RIGHE DEL COMPITO
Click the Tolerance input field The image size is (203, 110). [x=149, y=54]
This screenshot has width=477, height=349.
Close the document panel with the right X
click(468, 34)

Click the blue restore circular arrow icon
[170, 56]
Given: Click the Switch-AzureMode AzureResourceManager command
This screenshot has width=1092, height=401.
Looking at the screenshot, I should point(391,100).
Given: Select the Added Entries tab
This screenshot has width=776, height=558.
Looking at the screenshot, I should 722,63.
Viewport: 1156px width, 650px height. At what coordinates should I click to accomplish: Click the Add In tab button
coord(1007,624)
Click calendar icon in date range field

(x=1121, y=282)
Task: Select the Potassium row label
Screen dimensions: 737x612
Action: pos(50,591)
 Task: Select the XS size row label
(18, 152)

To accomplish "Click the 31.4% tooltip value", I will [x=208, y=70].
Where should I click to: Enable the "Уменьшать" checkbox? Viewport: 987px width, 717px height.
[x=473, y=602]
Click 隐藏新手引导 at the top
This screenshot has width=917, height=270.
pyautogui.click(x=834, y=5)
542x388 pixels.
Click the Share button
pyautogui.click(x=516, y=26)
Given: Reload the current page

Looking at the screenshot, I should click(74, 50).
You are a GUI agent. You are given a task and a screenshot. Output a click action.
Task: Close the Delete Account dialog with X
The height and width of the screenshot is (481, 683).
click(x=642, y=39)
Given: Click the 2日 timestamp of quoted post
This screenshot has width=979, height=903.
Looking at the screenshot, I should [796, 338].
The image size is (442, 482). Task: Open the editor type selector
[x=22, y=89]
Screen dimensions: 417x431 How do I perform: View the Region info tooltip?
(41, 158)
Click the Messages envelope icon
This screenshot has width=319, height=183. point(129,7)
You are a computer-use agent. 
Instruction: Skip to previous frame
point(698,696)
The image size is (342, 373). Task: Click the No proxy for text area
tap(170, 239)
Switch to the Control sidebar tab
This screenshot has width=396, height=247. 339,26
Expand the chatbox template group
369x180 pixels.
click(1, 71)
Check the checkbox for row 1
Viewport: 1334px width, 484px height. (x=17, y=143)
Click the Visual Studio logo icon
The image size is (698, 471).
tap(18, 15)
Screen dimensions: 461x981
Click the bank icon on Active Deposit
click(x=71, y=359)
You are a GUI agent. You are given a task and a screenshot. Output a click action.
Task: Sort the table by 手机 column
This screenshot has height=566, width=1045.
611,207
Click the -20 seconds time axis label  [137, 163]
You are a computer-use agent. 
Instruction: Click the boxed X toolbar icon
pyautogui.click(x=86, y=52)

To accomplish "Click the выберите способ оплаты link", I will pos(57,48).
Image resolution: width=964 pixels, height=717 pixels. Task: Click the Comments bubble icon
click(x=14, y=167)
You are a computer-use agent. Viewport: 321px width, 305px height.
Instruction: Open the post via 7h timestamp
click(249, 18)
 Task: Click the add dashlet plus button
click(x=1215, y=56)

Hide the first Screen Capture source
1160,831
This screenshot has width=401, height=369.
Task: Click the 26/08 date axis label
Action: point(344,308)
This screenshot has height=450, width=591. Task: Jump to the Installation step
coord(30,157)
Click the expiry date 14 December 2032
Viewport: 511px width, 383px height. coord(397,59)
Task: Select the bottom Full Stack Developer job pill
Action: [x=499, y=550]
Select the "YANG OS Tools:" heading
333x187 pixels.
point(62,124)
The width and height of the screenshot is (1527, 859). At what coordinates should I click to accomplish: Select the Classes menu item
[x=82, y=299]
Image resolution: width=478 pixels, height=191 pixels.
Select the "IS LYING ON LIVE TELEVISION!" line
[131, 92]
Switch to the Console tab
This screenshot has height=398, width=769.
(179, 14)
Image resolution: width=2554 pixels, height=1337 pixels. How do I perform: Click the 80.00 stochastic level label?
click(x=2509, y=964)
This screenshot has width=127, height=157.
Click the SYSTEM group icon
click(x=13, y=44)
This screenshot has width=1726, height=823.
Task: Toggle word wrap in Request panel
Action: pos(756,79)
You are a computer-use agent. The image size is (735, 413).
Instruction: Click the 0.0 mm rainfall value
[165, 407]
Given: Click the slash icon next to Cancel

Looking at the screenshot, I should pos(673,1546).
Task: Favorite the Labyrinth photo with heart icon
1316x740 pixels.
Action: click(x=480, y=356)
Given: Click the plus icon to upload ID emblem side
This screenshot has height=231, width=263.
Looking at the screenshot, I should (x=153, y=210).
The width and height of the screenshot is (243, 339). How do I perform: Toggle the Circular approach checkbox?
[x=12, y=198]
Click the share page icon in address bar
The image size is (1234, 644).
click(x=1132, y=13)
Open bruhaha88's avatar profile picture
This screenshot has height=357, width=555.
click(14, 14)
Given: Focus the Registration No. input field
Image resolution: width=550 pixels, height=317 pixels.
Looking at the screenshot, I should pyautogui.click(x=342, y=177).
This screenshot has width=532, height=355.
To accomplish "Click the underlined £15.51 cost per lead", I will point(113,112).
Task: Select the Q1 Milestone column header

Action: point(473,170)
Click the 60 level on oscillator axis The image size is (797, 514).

COMPITO
Ricopia senza alcuna modifica le righe dalla riga con "The width and height of the screenshot is (1527, 859)." fino alla riga con "click(x=2509, y=964)", quest'ultima compresa.

RISPOSTA
The width and height of the screenshot is (1527, 859). At what coordinates should I click to accomplish: Select the Classes menu item
[x=82, y=299]
Image resolution: width=478 pixels, height=191 pixels.
Select the "IS LYING ON LIVE TELEVISION!" line
[131, 92]
Switch to the Console tab
This screenshot has height=398, width=769.
(179, 14)
Image resolution: width=2554 pixels, height=1337 pixels. How do I perform: Click the 80.00 stochastic level label?
click(x=2509, y=964)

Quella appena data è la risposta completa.